Understanding immiscible-phase fluid displacement in non-homogeneous pore structures is crucial to enhance resource recovery in the secondary development of old petroleum reservoirs. Reducing residual oil resources requires quantifying the effects of pore characteristics on the development of preferential displacement paths in porous reservoirs, which can be used to predict the preferential path of water displacement during secondary oil recovery, and therefore, to design an effective plugging strategy. The non-homogeneity of pore structures of rocks makes it extremely difficult to directly observe the water-oil displacement in subsurface rock reservoirs and quantify the sensitivity of preferential paths to pore characteristics. As an effective alternative, numerical methods have been applied to explore the fluid displacement process in old petroleum reservoirs. In this study, a two-dimensional (2D) pore-scale multicomponent lattice Boltzmann model (LBM) was developed and used to study water-oil displacement in non-homogeneous pore structures that shared identical topological skeletons and porosities but had different pore size distributions and pore geometries. The effects of pore characteristics on the preferential displacement path of the water-oil imbibition were analyzed. The influence of the density ratios of incompressible fluids on the two-phase displacement was also compared. The comparison between the numerical results of different pore-scale models indicated that the variation of pore size distribution and pore geometry affects the development of water fingering and promotes different local displacement paths. The primary preferential displacement path remains unchanged in different pore structures, which can possibly be attributed to the invariant topological skeleton of the pore structures. The results demonstrate that the fluid density ratio dramatically influences the water-oil displacement behaviors and suggests coupling the real density ratio in an LBM simulation. This study provides a method to quantitatively evaluate the effects of pore characteristics on the water-oil two phase displacement in porous oil reservoirs and to help draft a strategy to enhance the resource recovery of old petroleum reservoirs.

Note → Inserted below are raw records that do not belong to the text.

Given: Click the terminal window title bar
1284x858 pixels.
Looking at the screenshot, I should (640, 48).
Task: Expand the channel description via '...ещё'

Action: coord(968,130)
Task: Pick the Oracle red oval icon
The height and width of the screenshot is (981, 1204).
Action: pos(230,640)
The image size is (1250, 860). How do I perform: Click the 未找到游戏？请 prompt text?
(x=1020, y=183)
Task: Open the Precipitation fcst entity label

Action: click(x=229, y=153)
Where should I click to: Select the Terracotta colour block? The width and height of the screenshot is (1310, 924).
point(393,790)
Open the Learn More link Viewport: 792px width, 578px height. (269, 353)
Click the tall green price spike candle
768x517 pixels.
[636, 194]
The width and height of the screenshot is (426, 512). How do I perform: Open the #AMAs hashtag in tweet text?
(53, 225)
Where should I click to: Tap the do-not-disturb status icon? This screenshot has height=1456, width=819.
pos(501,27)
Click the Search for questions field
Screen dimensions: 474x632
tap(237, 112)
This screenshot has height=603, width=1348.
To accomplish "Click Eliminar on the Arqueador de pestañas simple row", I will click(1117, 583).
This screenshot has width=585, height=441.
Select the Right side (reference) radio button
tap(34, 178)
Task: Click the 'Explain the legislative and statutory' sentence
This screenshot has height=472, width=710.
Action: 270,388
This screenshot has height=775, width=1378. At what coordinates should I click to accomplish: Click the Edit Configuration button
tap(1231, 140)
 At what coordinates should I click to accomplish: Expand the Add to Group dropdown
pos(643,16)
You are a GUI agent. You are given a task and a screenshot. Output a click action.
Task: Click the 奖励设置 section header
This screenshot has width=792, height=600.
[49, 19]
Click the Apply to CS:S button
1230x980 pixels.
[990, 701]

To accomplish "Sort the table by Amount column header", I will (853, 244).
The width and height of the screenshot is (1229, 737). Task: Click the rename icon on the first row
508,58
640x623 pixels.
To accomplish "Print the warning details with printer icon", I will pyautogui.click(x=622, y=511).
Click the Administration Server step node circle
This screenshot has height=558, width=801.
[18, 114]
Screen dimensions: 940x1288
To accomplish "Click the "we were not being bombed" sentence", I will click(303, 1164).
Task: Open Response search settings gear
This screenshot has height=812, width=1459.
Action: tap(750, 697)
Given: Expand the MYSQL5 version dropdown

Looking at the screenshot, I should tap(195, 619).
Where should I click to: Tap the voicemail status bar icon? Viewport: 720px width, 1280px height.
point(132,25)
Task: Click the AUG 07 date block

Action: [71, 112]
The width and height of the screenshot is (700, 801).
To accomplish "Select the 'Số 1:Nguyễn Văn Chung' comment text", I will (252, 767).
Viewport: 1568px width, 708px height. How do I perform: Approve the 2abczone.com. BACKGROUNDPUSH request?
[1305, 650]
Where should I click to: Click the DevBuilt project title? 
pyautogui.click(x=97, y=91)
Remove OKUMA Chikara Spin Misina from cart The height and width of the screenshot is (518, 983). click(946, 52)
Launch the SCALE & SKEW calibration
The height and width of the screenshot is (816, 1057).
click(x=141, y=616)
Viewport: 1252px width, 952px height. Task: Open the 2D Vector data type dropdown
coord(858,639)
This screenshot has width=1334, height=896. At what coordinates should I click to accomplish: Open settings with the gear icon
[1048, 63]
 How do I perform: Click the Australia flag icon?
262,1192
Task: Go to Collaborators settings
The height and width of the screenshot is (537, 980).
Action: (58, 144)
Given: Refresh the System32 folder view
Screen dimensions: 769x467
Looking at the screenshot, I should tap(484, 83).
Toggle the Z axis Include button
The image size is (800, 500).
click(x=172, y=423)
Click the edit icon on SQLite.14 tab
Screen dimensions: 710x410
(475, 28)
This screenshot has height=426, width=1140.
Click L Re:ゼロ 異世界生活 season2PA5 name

了解非均质孔隙结构中的不混相流体驱替对于提高旧石油油藏的二次开发中的资源采收率至关重要。减少剩余石油资源需要量化孔隙特征对多孔油藏优先驱替路径发展的影响，这可用于预测二次采油过程中优先驱水路径，从而设计有效的堵漏策略。岩石孔隙结构的非均质性使得直接观察地下岩石储层中的水-油驱替和量化优先路径对孔隙特征的敏感性极为困难。作为有效的替代方法，数值方法已被用于探索老石油储层的驱油过程。在这项研究中，建立了二维（2D）孔尺度多组分晶格玻尔兹曼模型（LBM），并用于研究具有相同拓扑骨架和孔隙度但孔径分布不同的非均质孔结构中的水-油驱替。和孔的几何形状。分析了孔隙特征对水-油吸收优先位移路径的影响。还比较了不可压缩流体的密度比对两相位移的影响。不同孔隙尺度模型数值结果的比较表明，孔径分布和孔隙几何形状的变化会影响水指的发育，并促进不同的局部位移路径。主要的优先位移路径在不同的孔隙结构中保持不变，这可能归因于孔隙结构的不变拓扑骨架。结果表明，流体密度比极大地影响了水油驱替行为，并建议在LBM模拟中耦合实际密度比。这项研究提供了一种方法，以定量评估孔隙特征对多孔油藏中水油两相驱替的影响，并有助于起草提高老油藏资源采收率的策略。